MatBench/layer2/PGEE/code/step4_high_quality.py

import json
import pandas as pd
from typing import List, Dict, Any, Tuple
from collections import defaultdict, Counter
import numpy as np

class QuestionFilterAndSelector:
    """题目筛选和选择器 - 用于构建高质量评测集"""

    def __init__(self):
        # 各题型的最低难度阈值（排除过于简单的题目）
        self.min_difficulty_thresholds = {
            "calculation": 2,      # 计算题：排除难度1的基础计算
            "short_answer": 2,     # 简答题：排除难度1的简单记忆
            "true_false": 2,       # 判断题：排除难度1的基础概念判断
            "multiple_choice": 2   # 选择题：排除难度1的简单选择
        }

        # 各知识层次的最低难度要求
        self.knowledge_level_min_difficulty = {
            "basic_concepts": 2,      # 基础概念至少难度2（需要理解，不只是记忆）
            "simple_application": 2,   # 简单应用至少难度2
            "medium_application": 2,   # 中等应用至少难度2
            "complex_analysis": 3,     # 复杂分析至少难度3
            "advanced_synthesis": 4    # 高级综合至少难度4
        }

        # 目标题库结构（百分比）
        self.target_distribution = {
            "question_types": {
                "calculation": 0.25,      # 25% 计算题
                "short_answer": 0.45,     # 45% 简答题
                "true_false": 0.15,       # 15% 判断题
                "multiple_choice": 0.15   # 15% 选择题
            },
            "knowledge_levels": {
                "basic_concepts": 0.20,      # 20% 基础概念（但要求难度2+）
                "simple_application": 0.25,  # 25% 简单应用
                "medium_application": 0.30,  # 30% 中等应用
                "complex_analysis": 0.20,    # 20% 复杂分析
                "advanced_synthesis": 0.05   # 5% 高级综合
            },
            "difficulty_levels": {
                1: 0.05,  # 5% 难度1（仅保留最有价值的）
                2: 0.25,  # 25% 难度2
                3: 0.35,  # 35% 难度3
                4: 0.25,  # 25% 难度4
                5: 0.10   # 10% 难度5
            }
        }

    def filter_questions_by_quality(self, questions: List[Dict]) -> List[Dict]:
        """第一步：按质量标准过滤题目"""
        filtered_questions = []

        for q in questions:
            # 基础质量检查
            if not self._is_valid_question(q):
                continue

            question_type = q.get('question_type', '')
            knowledge_level = q.get('knowledge_level', '')
            difficulty = q.get('difficulty', 0)

            # 应用题型最低难度阈值
            min_type_difficulty = self.min_difficulty_thresholds.get(question_type, 1)
            if difficulty < min_type_difficulty:
                continue

            # 应用知识层次最低难度要求
            min_level_difficulty = self.knowledge_level_min_difficulty.get(knowledge_level, 1)
            if difficulty < min_level_difficulty:
                continue

            # 特殊过滤规则
            if self._should_exclude_question(q):
                continue

            filtered_questions.append(q)

        return filtered_questions

    def _is_valid_question(self, q: Dict) -> bool:
        """检查题目的基本有效性"""
        required_fields = ['question', 'answer', 'question_type', 'knowledge_level', 'difficulty']
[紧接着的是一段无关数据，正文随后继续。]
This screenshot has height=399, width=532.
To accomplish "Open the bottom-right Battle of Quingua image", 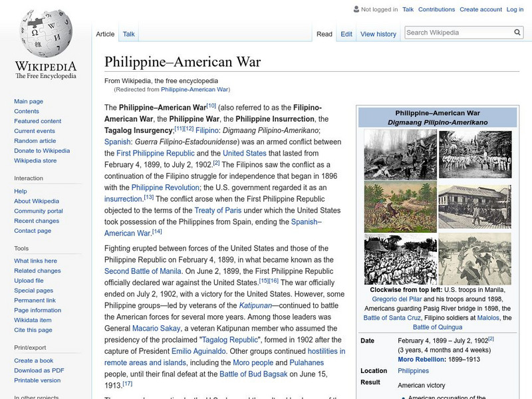I will click(475, 259).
        for field in required_fields:
            if not q.get(field):
                return False

        # 检查题目和答案长度（排除过短的）
        if len(q['question'].strip()) < 20:  # 题目太短
            return False

        if len(q['answer'].strip()) < 5:  # 答案太短
            return False

        return True

    def _should_exclude_question(self, q: Dict) -> bool:
        """特殊排除规则"""
        question_type = q.get('question_type', '')
        knowledge_level = q.get('knowledge_level', '')
        difficulty = q.get('difficulty', 0)

        # 排除一些特定的低质量组合
        exclude_combinations = [
            # 基础概念+难度1的组合（纯记忆）
            (knowledge_level == 'basic_concepts' and difficulty == 1),

            # 选择题+基础概念+低难度的组合
            (question_type == 'multiple_choice' and
             knowledge_level == 'basic_concepts' and difficulty <= 2),

            # 判断题+基础概念+难度1的组合
            (question_type == 'true_false' and
             knowledge_level == 'basic_concepts' and difficulty == 1),
        ]

        return any(exclude_combinations)

    def smart_sample_questions(self, filtered_questions: List[Dict],
                             target_count: int = 2000) -> List[Dict]:
        """智能抽样，保持分布平衡"""

        # 按类别分组
        grouped_questions = self._group_questions_by_categories(filtered_questions)

        # 计算目标数量
        target_counts = self._calculate_target_counts(target_count)

        # 分层抽样
        selected_questions = []

        # 1. 按题型分层抽样
        selected_by_type = self._stratified_sample_by_type(
            grouped_questions, target_counts, target_count
        )

        # 2. 在每个题型内按知识层次和难度平衡抽样
        final_selected = self._balance_within_types(selected_by_type, target_count)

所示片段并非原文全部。